**DIRECTIONS FOR THIS TASK**
Tell whether each of these statements agrees with the text on birth control benefits and exchange administration suits, giving yes or no plus the deciding words of the text, quoted exactly: (a) Eternal World Television Net Inc. filed its suit in the U.S. District Court for the Western District of Oklahoma. (b) In Missouri, nonprofit groups are suing the insurance commissioner. (c) The Hobby Lobby decision concerned nonprofit employers whose owners object to birth control.
-------- SELECTED TEXT --------
Sylvia Mathwell Burwell inherited the role of defendant in birth control benefits suits when she became HHS secretary.
The U.S. Supreme Court already has ruled, in the Hobby Lobby decision, that HHS must make special arrangements for closely held companies with religious owners who object to birth control.
Eternal World Television Net Inc. has filed one of the many other birth control benefits mandates suits that are still open in the U.S. District Court for the South District of Alabama, and Catholic Benefits Association LCA has filed a similar case in the U.S. District Court for the Western District of Oklahoma. Many of the employers filing those cases have won injunctions keeping HHS from acting against them, and the Supreme Court required HHS to create an alternative system for the for-profit employers while the cases work their way through the system.
Plaintiffs in some cases argue that, because all health plans in their states cover elective abortions, requiring those plaintiffs to buy health coverage to avoid a tax penalty forces them to help pay for other people’s abortions.
Alan Lyle How Jr. makes that case in Howe vs. Burwell et al., a suit filed against Burwell and other federal agencies and officials in January, in the U.S. District Court in Vermont. ”John Doe, an individual resident of Rhode Island,” who is poor and has HIV, has filed a similar suit in January in Rhode Island.
“To avail himself of any of those subsidies and avoid the draconian penalties defendants would impose, Doe must … pay specifically for others’ elective abortions,” lawyers say in a complaint filed on Doe’s behalf. “Doe is Catholic, a pro-life activist, and objects to being forced to pay for the killing of human beings through abortion.”
2. Exchange administration suits
Some active cases involve questions about how state governments and other entities are implementing PPACA.
In Missouri, St. Louis Effort for AIDS and other nonprofit groups are suing the insurance commissioner and the Missouri Association of Insurance Agents to prevent the state from imposing what the nonprofit groups believe are unreasonable requirements on certified application counselors. The agents, in turn, have argued that giving the plaintiffs what they want would “have the effect of creating a separate class of people who perform the same functions and duties similar to those of licensed insurance producers for health lines. However, this new class of persons is not subject to the regulation or review of the state.”
-------- SOURCE DATA --------
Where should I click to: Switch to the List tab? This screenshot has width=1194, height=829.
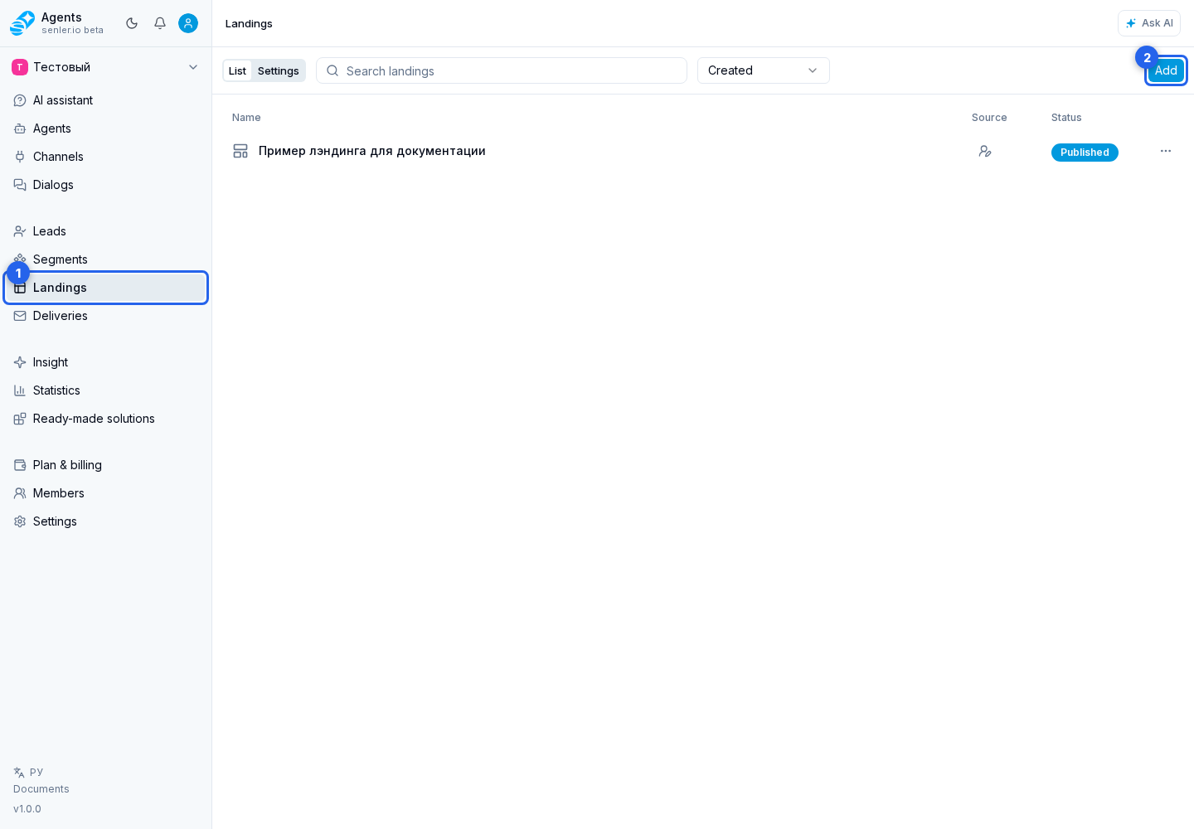click(x=237, y=70)
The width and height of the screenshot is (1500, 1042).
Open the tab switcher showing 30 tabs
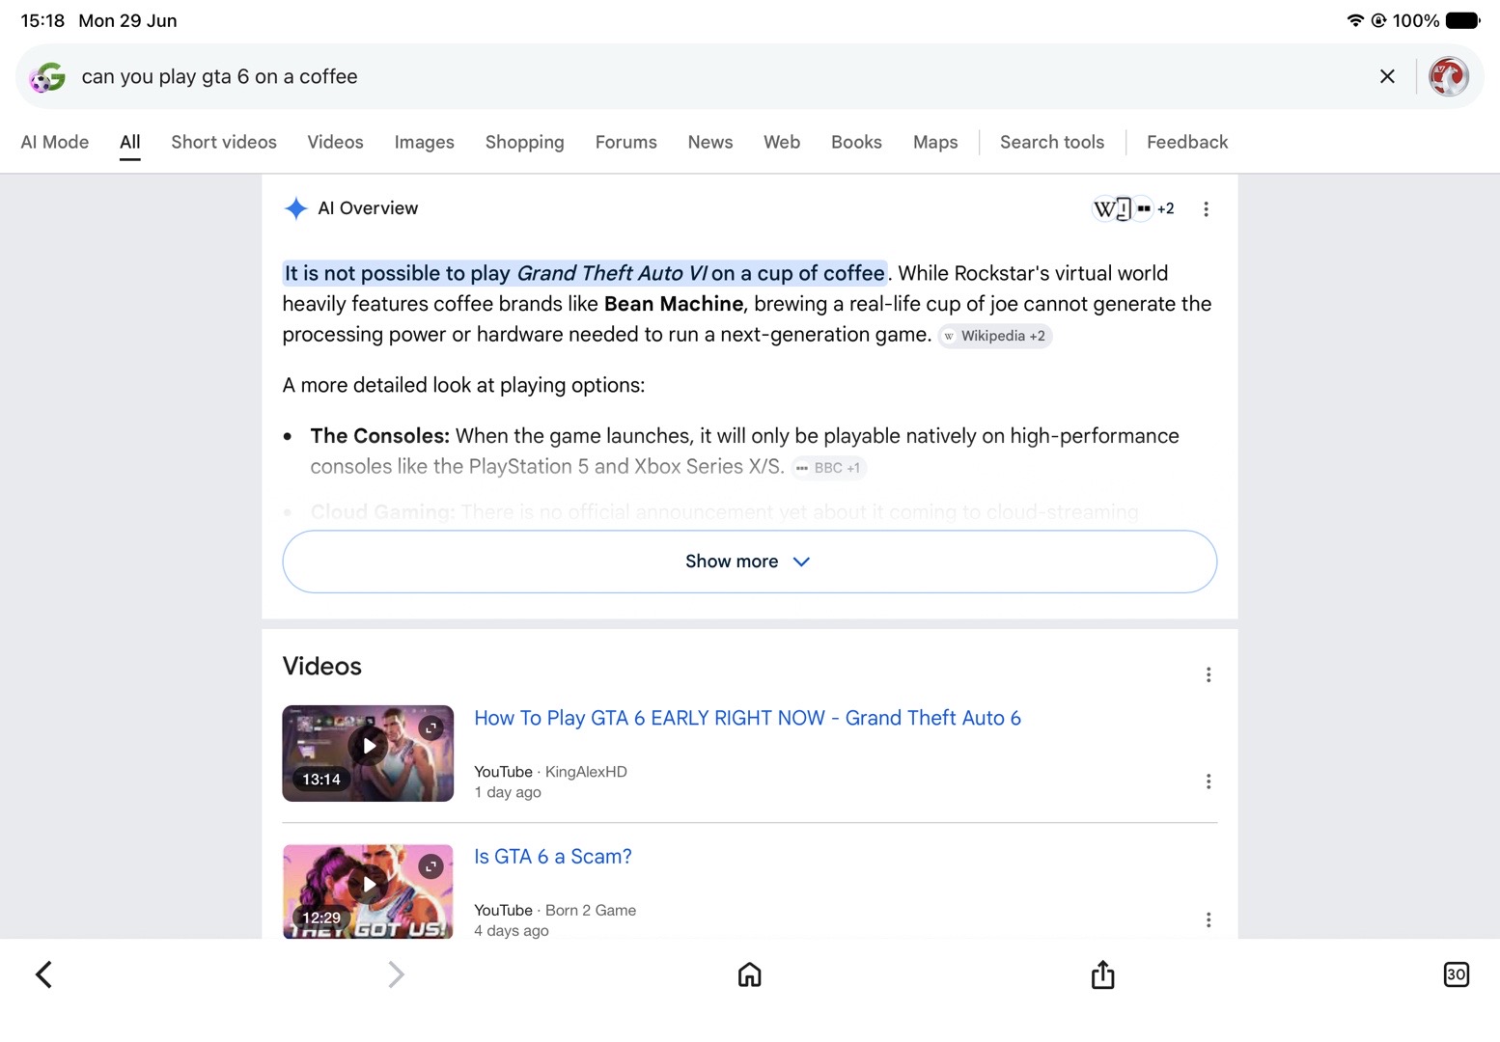(x=1456, y=974)
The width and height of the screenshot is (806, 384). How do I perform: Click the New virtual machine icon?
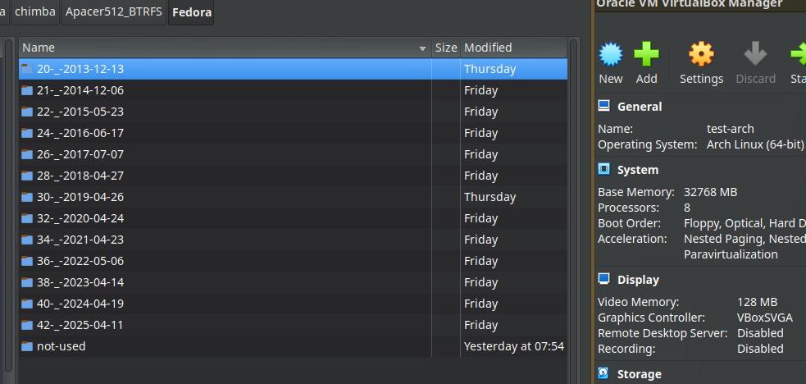(611, 55)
--------
**ANSWER TO THIS PROBLEM**
(a) No: "Eternal World Television Net Inc. has filed one of the many other birth control benefits mandates suits that are still open in the U.S. District Court for the South District of Alabama"
(b) Yes: "St. Louis Effort for AIDS and other nonprofit groups are suing the insurance commissioner"
(c) No: "closely held companies with religious owners who object to birth control"